_Excerpted data:_
"""

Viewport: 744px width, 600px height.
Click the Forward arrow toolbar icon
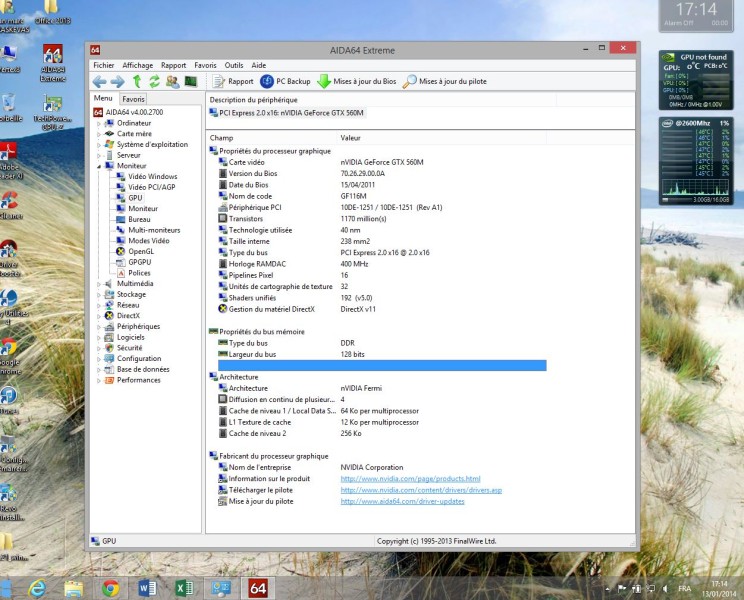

"""
"""

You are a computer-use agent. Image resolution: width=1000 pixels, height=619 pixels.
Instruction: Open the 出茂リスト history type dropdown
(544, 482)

"""

_Problem requirements:_ Taking the entries above, write out exactly the lines starting with the line containing "Viewport: 744px width, 600px height." and going on through the line containing "Click the Forward arrow toolbar icon", both included, and nothing else.

_Answer for this exercise:_
Viewport: 744px width, 600px height.
Click the Forward arrow toolbar icon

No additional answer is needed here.